Lucia digs through the dirty wall when she runs through the hallway. She walks on the rail while her eyes almost become blur because of the injection. Kris wakes up from his injection when he freaks it out at the innerds where he's in a trash room. She finds an elder man who offers her help but Armin kills him. She gets on the subway car but so does Armin who poses as a subway ticket checker. Her protests of help and accusations of murder go unheeded. Armin removes her from the car and then kills her by snapping her neck. Armin drags her corpse into a dark room next to the elder man's corpse. Kris crawls through the hallway to find Denis' gruesome corpse. Armin cleans up the bloody mess to keep it secret from anyone investigating. Kris crawls into the sewer where he escapes in the water. The next day, three children are playing the ball and finding Kris' body is possible dead or unconscious in an open sewer. In a dark underground of Berlin where Armin is toothbrushing his creepy teeth. It's implied that he's hiding of his private cannibalism personal. Armin will might having his next new victims.

==Cast==
- Nathalie Kelley as Lucia
- Nick Eversman as Denis
- Klaus Stiglmeier as Armin
- Max Riemelt as Kris / Dante
- Brenda Koo as Juna
- Catherine De Léan as Marie
- Adolfo Assor as The Man At The Subway Station
- Johannes Klaußner as The Man In The Subway
- Andreas Wisniewski as The Neo-Nazi

==Release==

Urban Explorer was first released on 24 July 2011 at the Fantasia Film Festival in Montreal.

==Reception==
Urban Explorer received mixed to negative reviews from critics upon its release.

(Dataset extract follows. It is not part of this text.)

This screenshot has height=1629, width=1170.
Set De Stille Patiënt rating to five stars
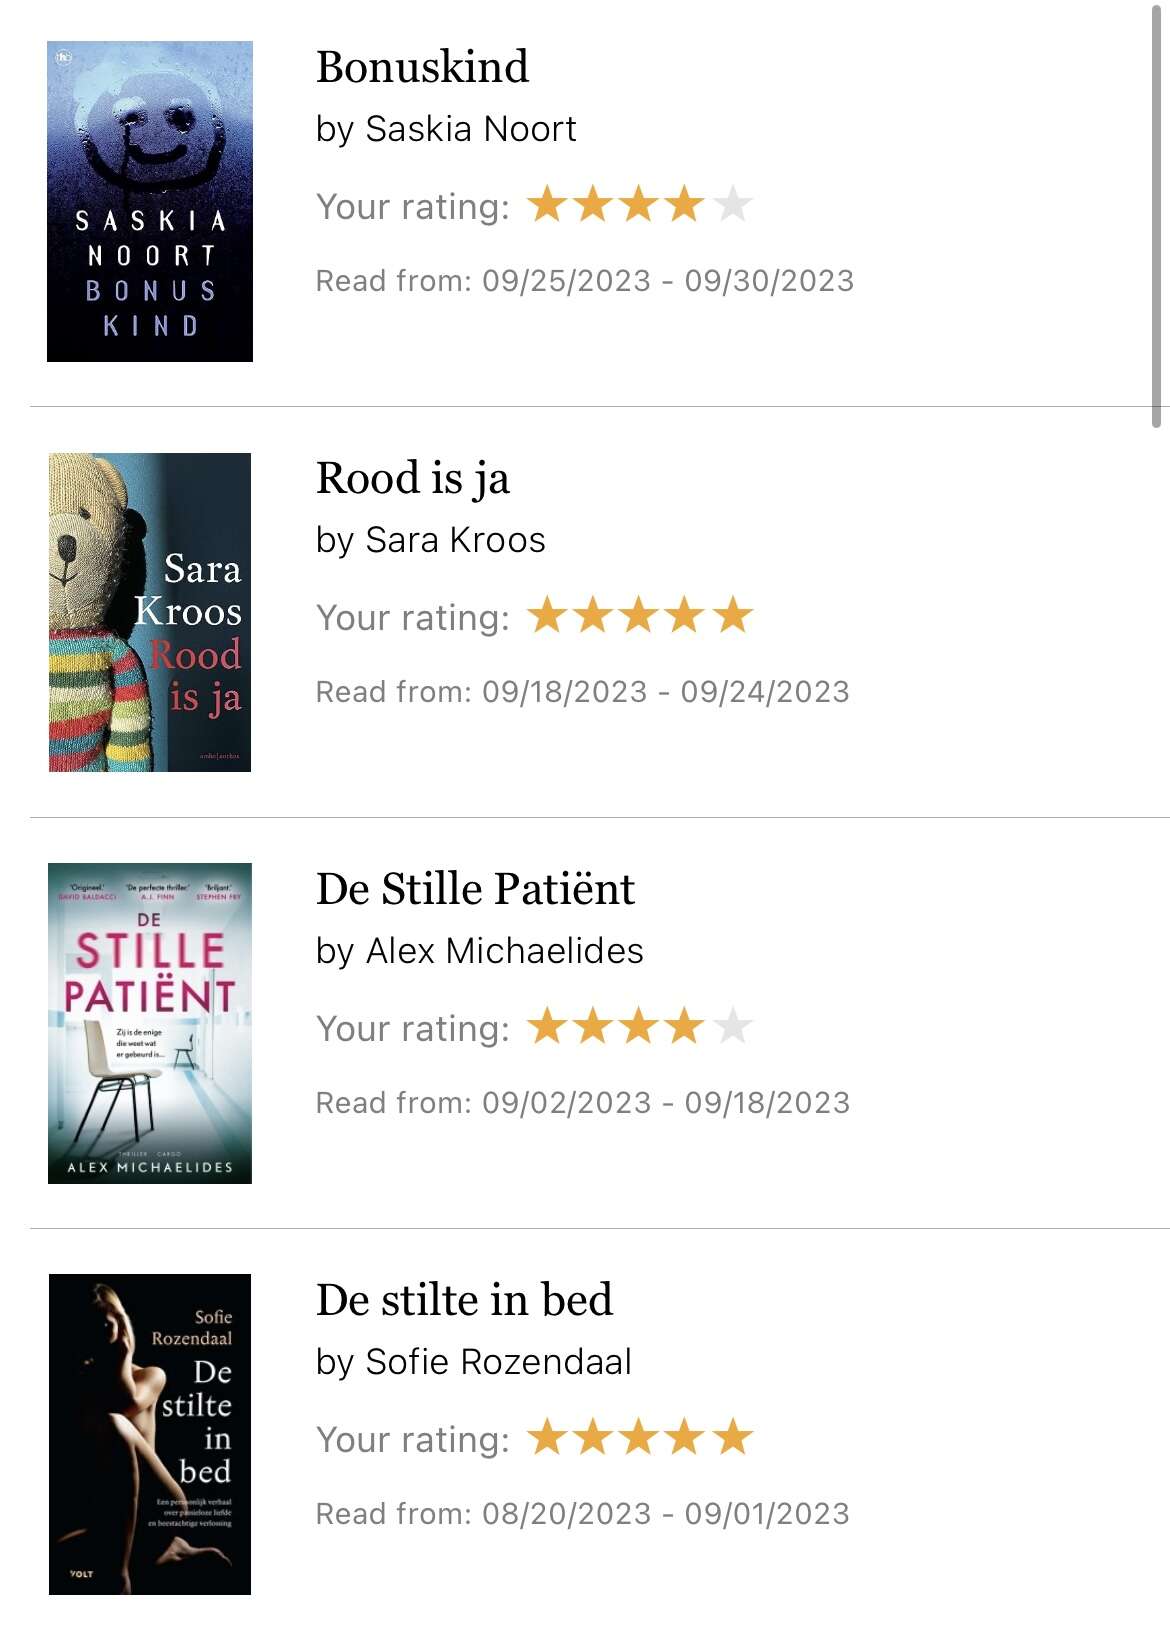pyautogui.click(x=732, y=1026)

Justin Lowe of The Hollywood Reporter gave the film a negative review, writing, "Starting off with an intriguing concept and the unique underground Berlin setting, screenwriter Martin Thau and director Andy Fetscher rapidly squander their advantage with a prosaic visual style, weak characterizations and predictable plotting. Once mayhem ensues, there’s little remaining investment in the characters' survival." Melissa Voelker of HorrorNews.net stated in her review of the film that, while the film was well shot/edited, and featured an effectively creepy location, but concluded by stating, "it wasn’t enough to make Urban Explorers more than a slightly better than average torture p*rn flick. A few cringe worthy scenes doesn’t make up for a threadbare plot, a lack of likable or relatable characters, or some good old fashioned realism."

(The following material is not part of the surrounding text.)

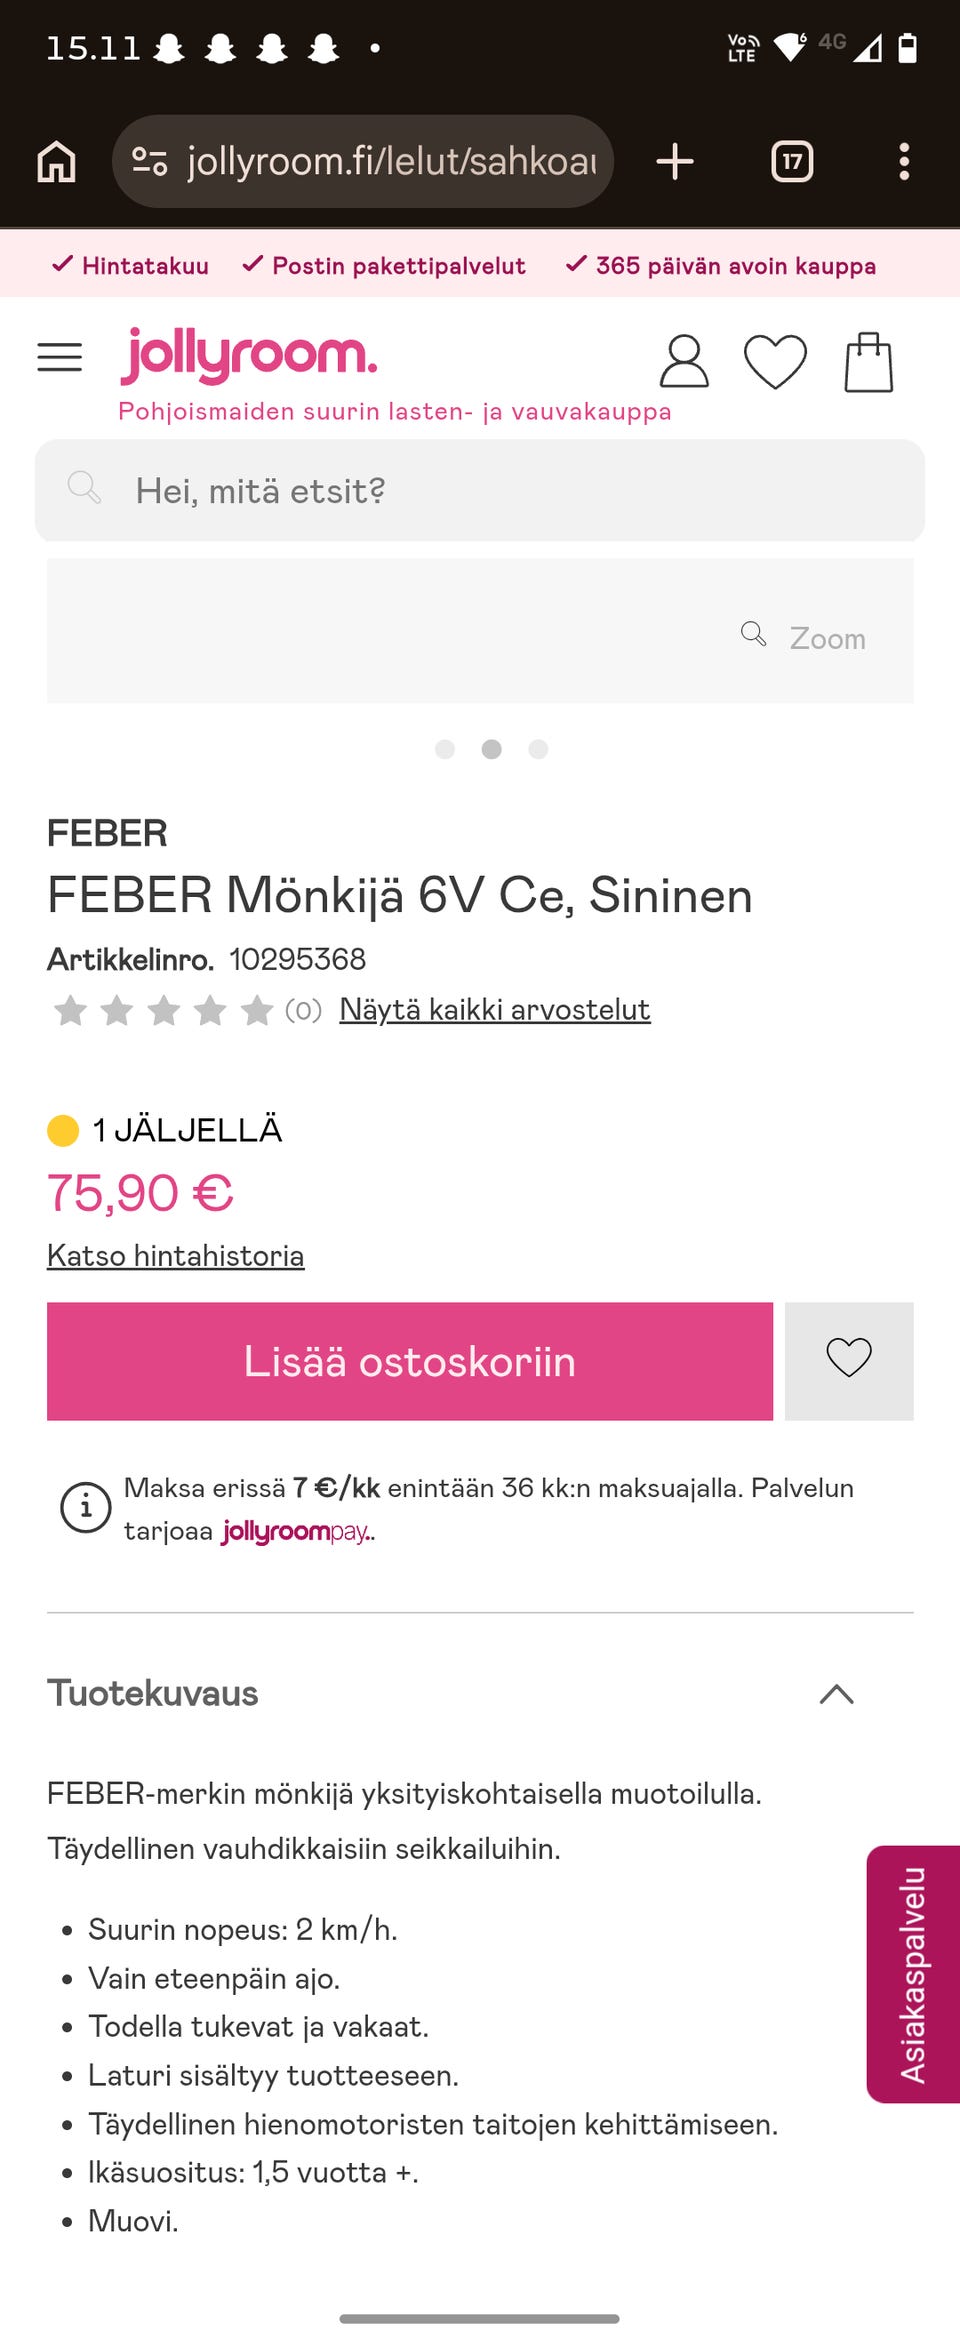
Task: Select the third image carousel dot
Action: tap(538, 749)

Robert Koehler of Variety gave the film a more positive review, praising Fetscher's work on the film, writing, "his one-man-band combination of direction, lensing and editing proves crucial, displaying a balance of craft and patience in building layers of suspense under a horrific setting that goes beyond any urban explorer’s worst nightmare." Gareth Jones of Dread Central awarded the film a score of 3/5, writing, "Ultimately effective, and indisputably horrific, it’s a shame that it just takes far too long to get where it’s going – meaning that for some the horrors to be explored here may just remain buried in the undiscovered reaches of the later runtime."